Exercise:
From the first line to the last, write out the records exactly.

Stored items
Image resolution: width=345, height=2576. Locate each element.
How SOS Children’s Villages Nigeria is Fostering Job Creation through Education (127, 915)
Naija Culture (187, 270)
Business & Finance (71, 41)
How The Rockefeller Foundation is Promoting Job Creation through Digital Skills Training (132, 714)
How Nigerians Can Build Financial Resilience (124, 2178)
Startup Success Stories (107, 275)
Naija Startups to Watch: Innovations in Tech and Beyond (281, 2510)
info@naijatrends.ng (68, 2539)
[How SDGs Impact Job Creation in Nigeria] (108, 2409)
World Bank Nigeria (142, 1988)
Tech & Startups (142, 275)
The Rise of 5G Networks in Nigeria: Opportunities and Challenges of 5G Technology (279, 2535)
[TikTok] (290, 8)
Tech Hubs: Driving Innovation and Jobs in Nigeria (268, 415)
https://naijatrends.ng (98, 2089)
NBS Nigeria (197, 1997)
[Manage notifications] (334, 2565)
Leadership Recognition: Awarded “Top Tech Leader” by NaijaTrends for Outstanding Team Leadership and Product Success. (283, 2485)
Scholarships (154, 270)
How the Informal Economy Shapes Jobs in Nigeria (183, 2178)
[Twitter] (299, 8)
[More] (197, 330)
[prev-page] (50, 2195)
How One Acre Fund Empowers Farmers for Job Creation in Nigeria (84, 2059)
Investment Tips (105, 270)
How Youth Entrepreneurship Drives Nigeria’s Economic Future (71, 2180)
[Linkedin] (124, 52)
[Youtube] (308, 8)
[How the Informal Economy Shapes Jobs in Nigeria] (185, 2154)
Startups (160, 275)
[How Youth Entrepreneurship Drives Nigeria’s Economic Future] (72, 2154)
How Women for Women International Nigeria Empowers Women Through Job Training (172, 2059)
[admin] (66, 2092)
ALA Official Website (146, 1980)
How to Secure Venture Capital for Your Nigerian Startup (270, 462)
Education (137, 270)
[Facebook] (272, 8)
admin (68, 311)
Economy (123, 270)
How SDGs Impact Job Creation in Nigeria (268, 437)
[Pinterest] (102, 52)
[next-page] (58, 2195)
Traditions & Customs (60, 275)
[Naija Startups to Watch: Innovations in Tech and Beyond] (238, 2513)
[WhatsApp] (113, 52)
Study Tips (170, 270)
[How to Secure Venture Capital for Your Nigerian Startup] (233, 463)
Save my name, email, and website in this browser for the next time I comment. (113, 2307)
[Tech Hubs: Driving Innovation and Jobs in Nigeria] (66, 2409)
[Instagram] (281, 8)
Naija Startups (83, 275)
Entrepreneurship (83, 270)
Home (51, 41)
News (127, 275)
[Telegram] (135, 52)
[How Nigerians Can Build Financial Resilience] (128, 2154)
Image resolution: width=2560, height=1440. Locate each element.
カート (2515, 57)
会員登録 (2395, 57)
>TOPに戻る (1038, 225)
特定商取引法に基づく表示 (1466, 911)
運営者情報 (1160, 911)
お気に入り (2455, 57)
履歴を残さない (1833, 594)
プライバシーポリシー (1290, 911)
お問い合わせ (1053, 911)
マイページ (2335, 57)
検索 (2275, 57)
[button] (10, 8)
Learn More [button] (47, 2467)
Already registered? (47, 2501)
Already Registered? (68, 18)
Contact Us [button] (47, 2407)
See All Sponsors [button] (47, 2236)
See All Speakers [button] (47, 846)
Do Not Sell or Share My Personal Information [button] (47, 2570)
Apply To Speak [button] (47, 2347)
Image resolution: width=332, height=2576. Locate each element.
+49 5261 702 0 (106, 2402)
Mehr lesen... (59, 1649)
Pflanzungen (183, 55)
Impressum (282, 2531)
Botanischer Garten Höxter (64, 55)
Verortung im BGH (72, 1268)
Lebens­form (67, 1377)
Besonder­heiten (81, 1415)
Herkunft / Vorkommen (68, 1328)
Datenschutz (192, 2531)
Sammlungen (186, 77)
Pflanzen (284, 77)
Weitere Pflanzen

Your response:
Image resolution: width=345, height=2576. Locate each element.
How SOS Children’s Villages Nigeria is Fostering Job Creation through Education (127, 915)
Naija Culture (187, 270)
Business & Finance (71, 41)
How The Rockefeller Foundation is Promoting Job Creation through Digital Skills Training (132, 714)
How Nigerians Can Build Financial Resilience (124, 2178)
Startup Success Stories (107, 275)
Naija Startups to Watch: Innovations in Tech and Beyond (281, 2510)
info@naijatrends.ng (68, 2539)
[How SDGs Impact Job Creation in Nigeria] (108, 2409)
World Bank Nigeria (142, 1988)
Tech & Startups (142, 275)
The Rise of 5G Networks in Nigeria: Opportunities and Challenges of 5G Technology (279, 2535)
[TikTok] (290, 8)
Tech Hubs: Driving Innovation and Jobs in Nigeria (268, 415)
https://naijatrends.ng (98, 2089)
NBS Nigeria (197, 1997)
[Manage notifications] (334, 2565)
Leadership Recognition: Awarded “Top Tech Leader” by NaijaTrends for Outstanding Team Leadership and Product Success. (283, 2485)
Scholarships (154, 270)
How the Informal Economy Shapes Jobs in Nigeria (183, 2178)
[Twitter] (299, 8)
[More] (197, 330)
[prev-page] (50, 2195)
How One Acre Fund Empowers Farmers for Job Creation in Nigeria (84, 2059)
Investment Tips (105, 270)
How Youth Entrepreneurship Drives Nigeria’s Economic Future (71, 2180)
[Linkedin] (124, 52)
[Youtube] (308, 8)
[How the Informal Economy Shapes Jobs in Nigeria] (185, 2154)
Startups (160, 275)
[How Youth Entrepreneurship Drives Nigeria’s Economic Future] (72, 2154)
How Women for Women International Nigeria Empowers Women Through Job Training (172, 2059)
[admin] (66, 2092)
ALA Official Website (146, 1980)
How to Secure Venture Capital for Your Nigerian Startup (270, 462)
Education (137, 270)
[Facebook] (272, 8)
admin (68, 311)
Economy (123, 270)
How SDGs Impact Job Creation in Nigeria (268, 437)
[Pinterest] (102, 52)
[next-page] (58, 2195)
Traditions & Customs (60, 275)
[Naija Startups to Watch: Innovations in Tech and Beyond] (238, 2513)
[WhatsApp] (113, 52)
Study Tips (170, 270)
[How to Secure Venture Capital for Your Nigerian Startup] (233, 463)
Save my name, email, and website in this browser for the next time I comment. (113, 2307)
[Tech Hubs: Driving Innovation and Jobs in Nigeria] (66, 2409)
[Instagram] (281, 8)
Naija Startups (83, 275)
Entrepreneurship (83, 270)
Home (51, 41)
News (127, 275)
[Telegram] (135, 52)
[How Nigerians Can Build Financial Resilience] (128, 2154)
Image resolution: width=2560, height=1440. Locate each element.
カート (2515, 57)
会員登録 (2395, 57)
>TOPに戻る (1038, 225)
特定商取引法に基づく表示 (1466, 911)
運営者情報 (1160, 911)
お気に入り (2455, 57)
履歴を残さない (1833, 594)
プライバシーポリシー (1290, 911)
お問い合わせ (1053, 911)
マイページ (2335, 57)
検索 (2275, 57)
[button] (10, 8)
Learn More [button] (47, 2467)
Already registered? (47, 2501)
Already Registered? (68, 18)
Contact Us [button] (47, 2407)
See All Sponsors [button] (47, 2236)
See All Speakers [button] (47, 846)
Do Not Sell or Share My Personal Information [button] (47, 2570)
Apply To Speak [button] (47, 2347)
Image resolution: width=332, height=2576. Locate each element.
+49 5261 702 0 (106, 2402)
Mehr lesen... (59, 1649)
Pflanzungen (183, 55)
Impressum (282, 2531)
Botanischer Garten Höxter (64, 55)
Verortung im BGH (72, 1268)
Lebens­form (67, 1377)
Besonder­heiten (81, 1415)
Herkunft / Vorkommen (68, 1328)
Datenschutz (192, 2531)
Sammlungen (186, 77)
Pflanzen (284, 77)
Weitere Pflanzen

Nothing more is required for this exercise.